The Hendersonville Film Society will show The Brothers Grimm at 2 p.m. Sunday, Nov. 23, in the Smoky Mountain Theater at Lake Pointe Landing Retirement Community, 333 Thompson St., Hendersonville. (From Asheville, take I-26 to U.S. 64 West, turn right at the third light onto Thompson Street. Follow to the Lake Point Landing entrance and park in the lot on the left.)
Genre: Horror/Comedy/Fantasy
Director: Terry Gilliam
Starring: Matt Damon, Heath Ledger, Lena Headey, Jonathan Pryce, Peter Stormare
Rated: PG-13

When I first reviewed The Brothers Grimm in 2005, I found myself defending the film against people who dislike any but the most straightforward narratives, fans of Terry Gilliam and even a few of my friends (you know who you are). After watching it again for this review, I realized I’d do it all over again—except, of course, no one’s attacking it now. I have no idea if it’s been generally reevaluated by Gilliamphiles and afforded a higher place in Terrydom, but it ought be. It ought to be for sheer visual beauty alone—the movie looks like a Pre-Raphaelite painting come to life (it deliberately evokes Millais’ Ophelia at one point). The problem for the Gilliam contingent really comes down to the idea that The Brothers Grimm is too “normal,” while for many others, it’s too “weird.” All I can say is that I wish more mainstream films were “normal” like this rich blend of history, fantasy, horror, comedy and even political allegory.

The film tells a wildly fantasticated story that purports to be about the famous brothers and the origins of their collected fairy tales. It’s history as fantasy—a fairy tale about the creation of fairy tales—and that seems a pretty clever approach to the inherently uncinematic prospect of a biopic on writers. (Face it, writing isn’t very lively from the outside.) The film is built around a central story that allows Gilliam to incorporate bits and pieces of a number of fairy tales into its framework, though this is done in a way that isn’t as cute as that probably sounds. Indeed, one of the joys of The Brothers Grimm lies in its portrayal of the fairy tales as very dark. It returns the stories to their pre-sanitized origins. There is true horror here and some distinctly nightmarish visions. If you’ve never seen it, give it a shot. If you saw it and dismissed it, maybe a second look is in order.

About Ken Hanke
Head film critic for Mountain Xpress since December 2000. Author of books "Ken Russell's Films," "Charlie Chan at the Movies," "A Critical Guide to Horror Film Series," "Tim Burton: An Unauthorized Biography of the Filmmaker."

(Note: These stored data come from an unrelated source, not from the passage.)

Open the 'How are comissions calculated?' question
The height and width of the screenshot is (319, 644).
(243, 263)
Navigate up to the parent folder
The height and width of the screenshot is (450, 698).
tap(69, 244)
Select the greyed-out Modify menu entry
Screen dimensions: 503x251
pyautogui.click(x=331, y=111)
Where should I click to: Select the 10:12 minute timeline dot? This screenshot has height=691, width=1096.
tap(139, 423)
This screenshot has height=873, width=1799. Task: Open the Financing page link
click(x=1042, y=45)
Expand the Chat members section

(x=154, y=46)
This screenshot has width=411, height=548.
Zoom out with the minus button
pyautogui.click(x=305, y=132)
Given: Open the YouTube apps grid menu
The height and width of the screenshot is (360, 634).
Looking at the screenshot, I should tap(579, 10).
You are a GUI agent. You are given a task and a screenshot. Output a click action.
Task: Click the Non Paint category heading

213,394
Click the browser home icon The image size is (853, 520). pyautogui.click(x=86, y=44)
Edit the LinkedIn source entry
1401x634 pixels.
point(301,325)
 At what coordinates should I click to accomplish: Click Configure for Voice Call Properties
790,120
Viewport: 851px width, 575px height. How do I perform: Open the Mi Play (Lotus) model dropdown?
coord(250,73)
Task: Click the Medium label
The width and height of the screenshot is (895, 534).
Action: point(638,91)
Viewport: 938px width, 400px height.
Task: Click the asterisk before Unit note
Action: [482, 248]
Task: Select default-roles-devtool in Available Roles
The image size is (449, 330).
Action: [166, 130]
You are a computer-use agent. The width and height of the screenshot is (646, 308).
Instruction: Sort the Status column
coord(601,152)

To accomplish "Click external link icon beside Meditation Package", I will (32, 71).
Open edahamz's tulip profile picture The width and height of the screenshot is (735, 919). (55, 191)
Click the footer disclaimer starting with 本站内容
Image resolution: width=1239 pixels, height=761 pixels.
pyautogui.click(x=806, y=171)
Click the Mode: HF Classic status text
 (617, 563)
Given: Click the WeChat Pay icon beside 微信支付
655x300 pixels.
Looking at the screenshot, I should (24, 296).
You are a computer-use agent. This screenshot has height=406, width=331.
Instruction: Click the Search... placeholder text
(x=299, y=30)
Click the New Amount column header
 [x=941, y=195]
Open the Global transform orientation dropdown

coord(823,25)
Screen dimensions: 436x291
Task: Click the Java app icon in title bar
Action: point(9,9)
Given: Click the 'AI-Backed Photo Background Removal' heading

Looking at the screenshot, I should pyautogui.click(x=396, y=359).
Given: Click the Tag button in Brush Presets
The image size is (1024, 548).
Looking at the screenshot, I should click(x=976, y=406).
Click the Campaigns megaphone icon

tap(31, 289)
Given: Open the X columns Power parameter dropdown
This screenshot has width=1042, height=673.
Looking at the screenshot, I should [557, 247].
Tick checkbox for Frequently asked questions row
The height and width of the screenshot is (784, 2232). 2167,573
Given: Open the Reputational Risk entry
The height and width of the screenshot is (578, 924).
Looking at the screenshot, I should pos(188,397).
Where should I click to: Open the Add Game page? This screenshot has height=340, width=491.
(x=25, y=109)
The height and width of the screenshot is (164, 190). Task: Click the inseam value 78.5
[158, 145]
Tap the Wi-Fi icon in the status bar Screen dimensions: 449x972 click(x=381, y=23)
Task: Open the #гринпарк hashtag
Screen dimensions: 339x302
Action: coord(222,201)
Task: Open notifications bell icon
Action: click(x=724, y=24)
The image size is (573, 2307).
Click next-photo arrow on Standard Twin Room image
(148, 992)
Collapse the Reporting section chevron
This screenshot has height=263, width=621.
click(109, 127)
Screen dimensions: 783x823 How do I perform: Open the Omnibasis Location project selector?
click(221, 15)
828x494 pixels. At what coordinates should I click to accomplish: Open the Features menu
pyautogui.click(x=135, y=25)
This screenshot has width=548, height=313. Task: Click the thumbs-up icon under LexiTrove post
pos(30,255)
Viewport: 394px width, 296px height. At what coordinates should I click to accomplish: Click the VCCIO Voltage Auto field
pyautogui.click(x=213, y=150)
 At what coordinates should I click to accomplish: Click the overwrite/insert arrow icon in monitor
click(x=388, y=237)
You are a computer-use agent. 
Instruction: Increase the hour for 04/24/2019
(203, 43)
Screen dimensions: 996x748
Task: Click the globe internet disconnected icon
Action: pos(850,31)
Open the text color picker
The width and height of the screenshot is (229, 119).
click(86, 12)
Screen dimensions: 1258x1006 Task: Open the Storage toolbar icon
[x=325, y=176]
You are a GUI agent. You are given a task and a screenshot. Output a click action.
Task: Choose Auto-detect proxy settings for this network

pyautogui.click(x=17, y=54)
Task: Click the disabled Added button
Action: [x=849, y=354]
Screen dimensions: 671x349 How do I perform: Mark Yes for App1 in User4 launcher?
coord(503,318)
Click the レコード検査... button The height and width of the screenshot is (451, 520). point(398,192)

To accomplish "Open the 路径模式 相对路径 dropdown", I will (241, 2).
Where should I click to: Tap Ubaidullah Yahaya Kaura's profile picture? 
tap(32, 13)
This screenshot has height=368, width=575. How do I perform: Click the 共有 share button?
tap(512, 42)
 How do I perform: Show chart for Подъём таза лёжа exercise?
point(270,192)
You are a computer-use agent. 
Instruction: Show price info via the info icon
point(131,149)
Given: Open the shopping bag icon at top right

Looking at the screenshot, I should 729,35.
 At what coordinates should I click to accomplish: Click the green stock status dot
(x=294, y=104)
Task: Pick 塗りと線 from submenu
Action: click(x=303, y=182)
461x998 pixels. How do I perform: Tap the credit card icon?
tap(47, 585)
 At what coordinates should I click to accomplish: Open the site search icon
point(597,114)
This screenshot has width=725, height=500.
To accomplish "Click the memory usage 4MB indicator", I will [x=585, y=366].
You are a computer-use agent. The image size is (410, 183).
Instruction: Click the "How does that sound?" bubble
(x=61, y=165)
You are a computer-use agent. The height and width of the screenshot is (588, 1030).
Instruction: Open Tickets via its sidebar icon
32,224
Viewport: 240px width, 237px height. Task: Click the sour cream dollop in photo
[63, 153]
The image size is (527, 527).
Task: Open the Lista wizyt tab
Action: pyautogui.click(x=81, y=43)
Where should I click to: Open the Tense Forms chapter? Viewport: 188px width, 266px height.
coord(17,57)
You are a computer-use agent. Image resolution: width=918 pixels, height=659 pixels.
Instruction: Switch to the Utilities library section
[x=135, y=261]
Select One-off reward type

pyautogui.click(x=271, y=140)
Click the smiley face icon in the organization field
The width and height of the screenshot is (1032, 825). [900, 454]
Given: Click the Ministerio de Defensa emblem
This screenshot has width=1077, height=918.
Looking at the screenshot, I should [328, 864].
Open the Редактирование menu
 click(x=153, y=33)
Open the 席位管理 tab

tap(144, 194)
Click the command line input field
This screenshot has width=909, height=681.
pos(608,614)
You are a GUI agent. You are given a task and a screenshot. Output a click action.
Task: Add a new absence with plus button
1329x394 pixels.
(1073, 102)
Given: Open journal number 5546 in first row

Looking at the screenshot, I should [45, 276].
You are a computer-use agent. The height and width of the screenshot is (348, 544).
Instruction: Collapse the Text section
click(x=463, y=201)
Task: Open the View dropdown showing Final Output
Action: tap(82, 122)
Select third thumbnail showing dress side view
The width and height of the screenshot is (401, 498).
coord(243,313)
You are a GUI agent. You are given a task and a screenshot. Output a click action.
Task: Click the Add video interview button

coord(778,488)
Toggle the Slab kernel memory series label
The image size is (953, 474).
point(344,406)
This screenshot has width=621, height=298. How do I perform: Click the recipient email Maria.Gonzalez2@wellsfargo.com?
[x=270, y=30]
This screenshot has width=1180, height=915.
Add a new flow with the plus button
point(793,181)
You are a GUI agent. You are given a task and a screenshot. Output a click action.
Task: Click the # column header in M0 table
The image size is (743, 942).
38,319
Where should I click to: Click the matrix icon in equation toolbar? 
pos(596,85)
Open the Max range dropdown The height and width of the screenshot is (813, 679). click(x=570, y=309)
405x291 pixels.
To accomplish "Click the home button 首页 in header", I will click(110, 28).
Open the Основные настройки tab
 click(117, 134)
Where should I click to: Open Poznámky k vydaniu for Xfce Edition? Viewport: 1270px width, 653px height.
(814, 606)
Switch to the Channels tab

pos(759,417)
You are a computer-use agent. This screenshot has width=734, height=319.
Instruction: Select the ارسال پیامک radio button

2 thoughts on “The Brothers Grimm

  1. Hmmm. 4 1/2 stars might be a big high.

    If I remember reading correctly, Gilliam gave up on this project once he found out he had funding for TIDELAND, and walked away from the editing process. If that is true, then it shows.

  2. Ken Hanke

    Doesn’t it show whether it’s true or not?

    In any case, I’ll stick by my 4 1/2. I really like this movie, but it’s worth remembering that I’m not a big Gilliam admirer. In fact, two of his films I positively loathe, so from a Gilliam standpoint I am perhaps lacking.